PR-350的药代动力学及放射增敏作用

Pharmacokinetics and radiosensitizing effect of PR-350.

作者信息

Hirokawa K, Nakajima T, Tsumura M, Nishita T, Yamada R, Onoyama Y

机构信息

Department of Radiology, Osaka City University Medical School, Osaka, Japan.

出版信息

Radiat Med. 1997 Jan-Feb;15(1):45-9.

PMID:9134584

Abstract

PURPOSE

The in vivo pharmacokinetics and sensitizing effects of PR-350, a newly developed, highly water-soluble radiosensitizer were examined.

MATERIALS AND METHODS

C3H/HeJ mice bearing SCC-VII tumor cells were used in the experiments. Results were compared with those of PR-28 and SR-2508.

RESULTS

The intratumoral concentration of PR-350 reached the maximum value of 77.7 mg/kg 20 min after intravenous injection. The concentration in the brain was below the detection limit. The enhancement ratios of PR-350 calculated using the growth delay method were 0.9 for PR-350 at 50 mg/kg and 1.4 for PR-350 at 100 mg/kg, compared with 1.4 for SR-2508 at 100 mg/kg and 1.0 for PR-28 at 100 mg/kg.

CONCLUSION

PR-350 and SR-2508 revealed similar sensitizing effects.

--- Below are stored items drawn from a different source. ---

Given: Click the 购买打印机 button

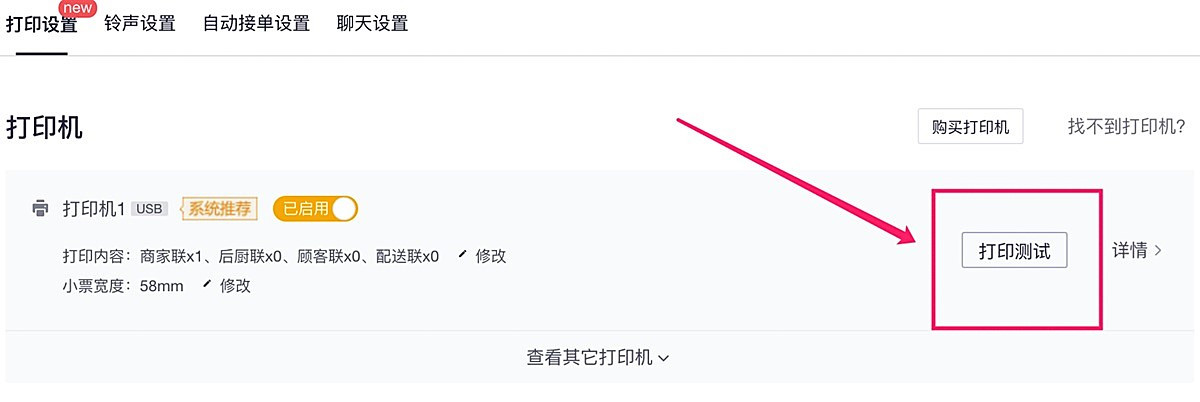Looking at the screenshot, I should click(x=970, y=127).
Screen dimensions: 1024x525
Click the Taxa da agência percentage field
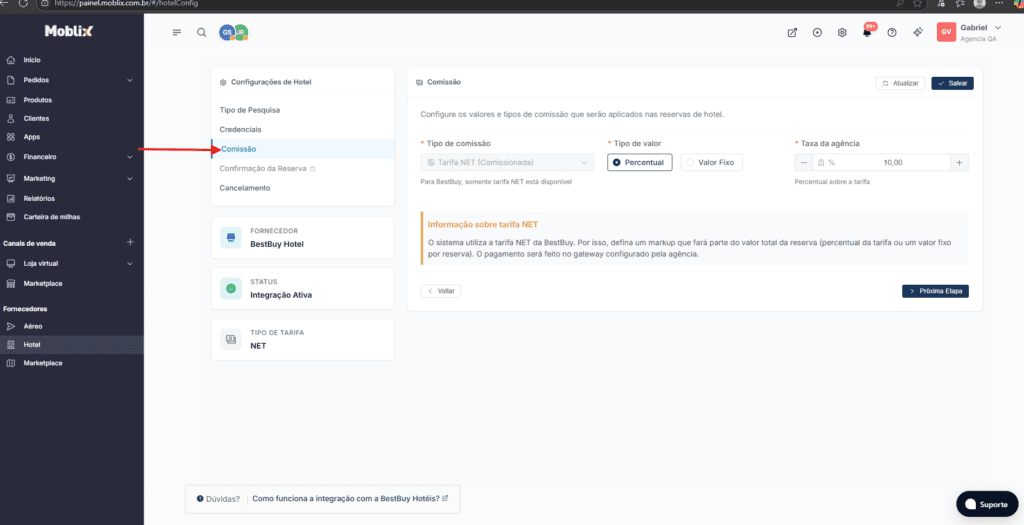880,162
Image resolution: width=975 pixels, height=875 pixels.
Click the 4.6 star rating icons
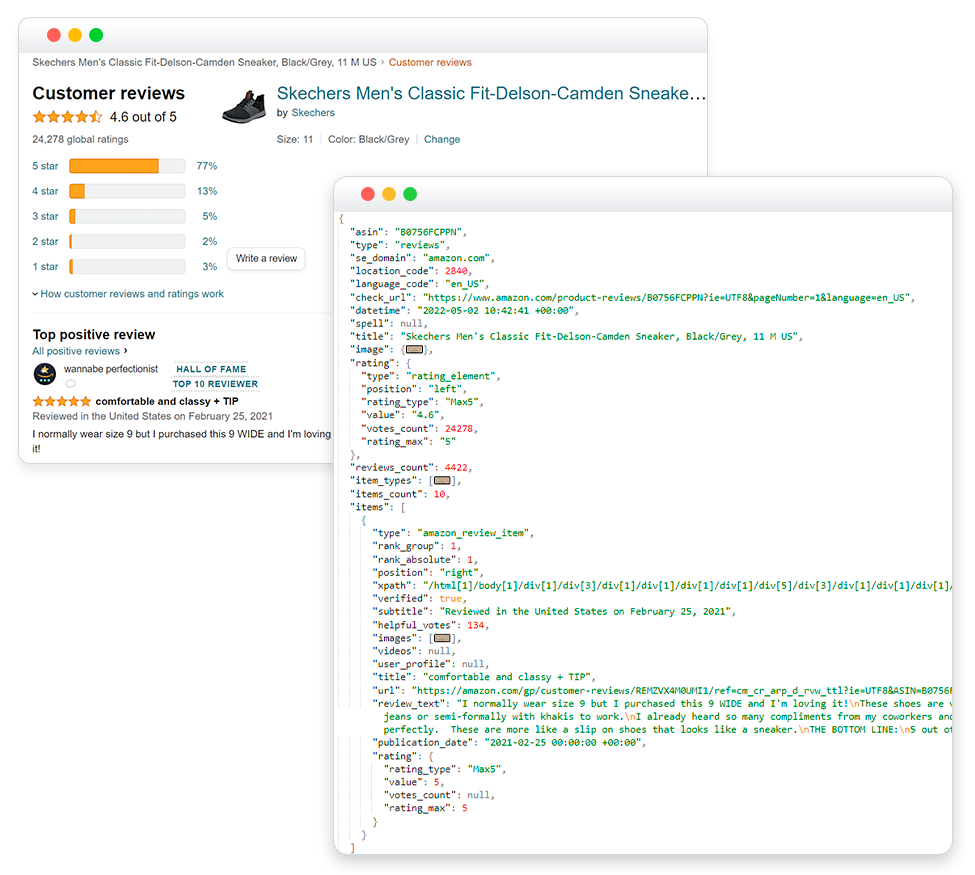68,117
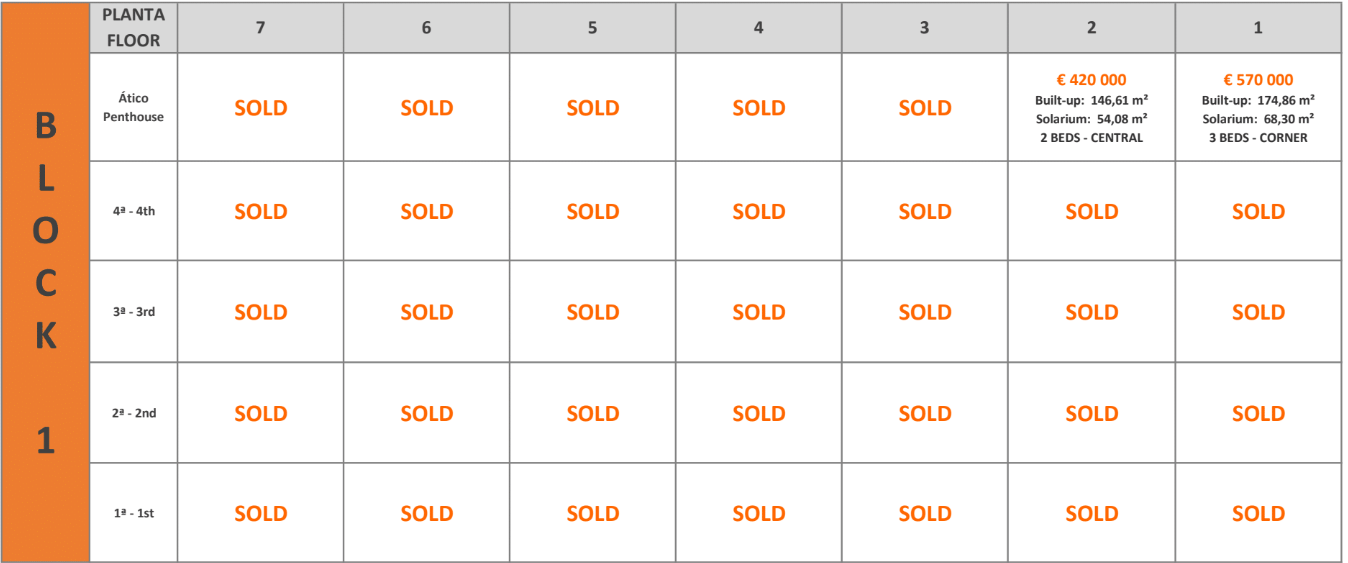Click the PLANTA FLOOR header cell
Viewport: 1348px width, 563px height.
click(x=133, y=28)
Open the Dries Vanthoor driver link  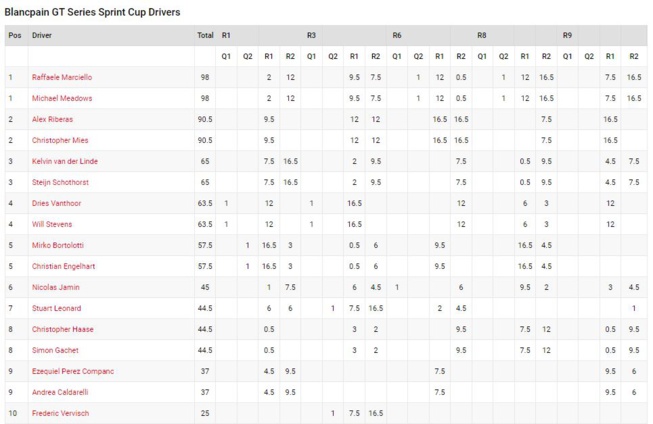(57, 203)
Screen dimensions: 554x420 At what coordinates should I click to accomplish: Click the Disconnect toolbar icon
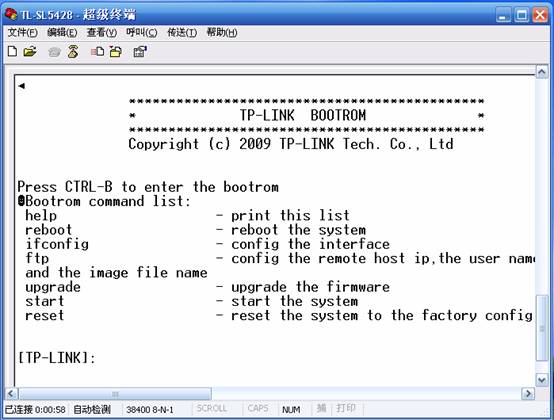pos(73,52)
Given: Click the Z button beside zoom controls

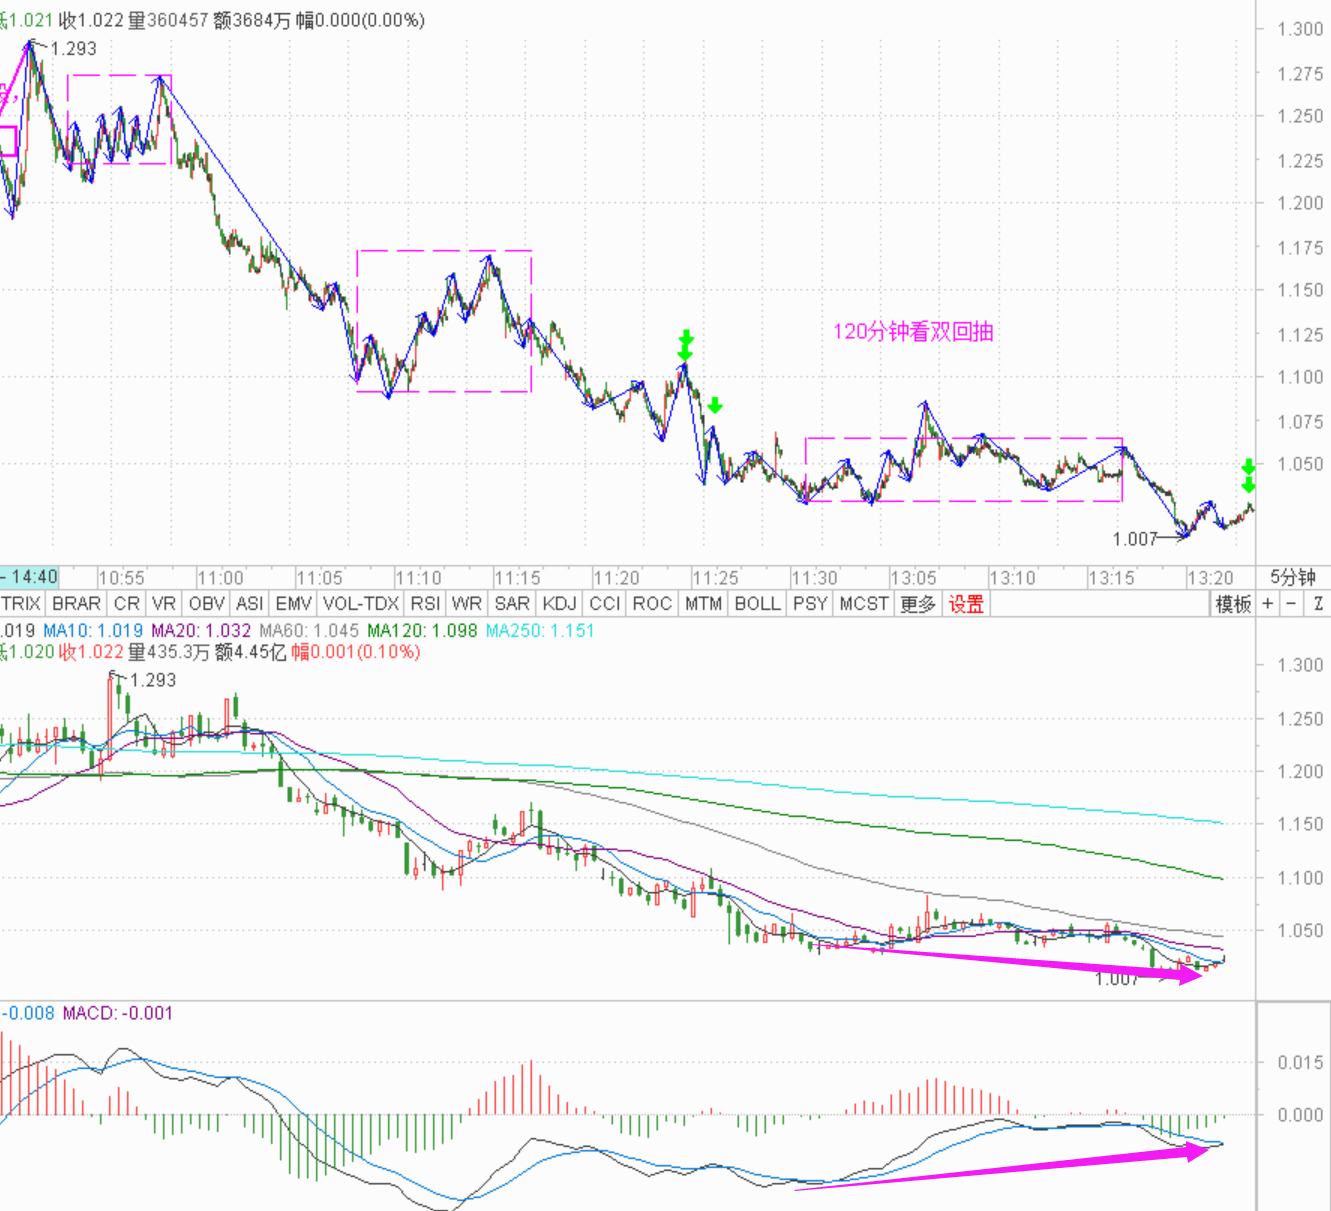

The side effects of PR-350 are expected to be equal to or less than those of SR-2508. PR-350 seems to be a promising radiosensitizer.

摘要

目的

研究新开发的高水溶性放射增敏剂PR - 350的体内药代动力学及增敏作用。

材料与方法

实验采用接种SCC - VII肿瘤细胞的C3H/HeJ小鼠。将结果与PR - 28和SR - 2508的结果进行比较。

结果

静脉注射后20分钟，PR - 350的瘤内浓度达到最大值77.7 mg/kg。脑内浓度低于检测限。采用生长延迟法计算，PR - 350在50 mg/kg时的增敏比为0.9，在100 mg/kg时为1.4；相比之下，SR - 2508在100 mg/kg时为1.4，PR - 28在100 mg/kg时为1.0。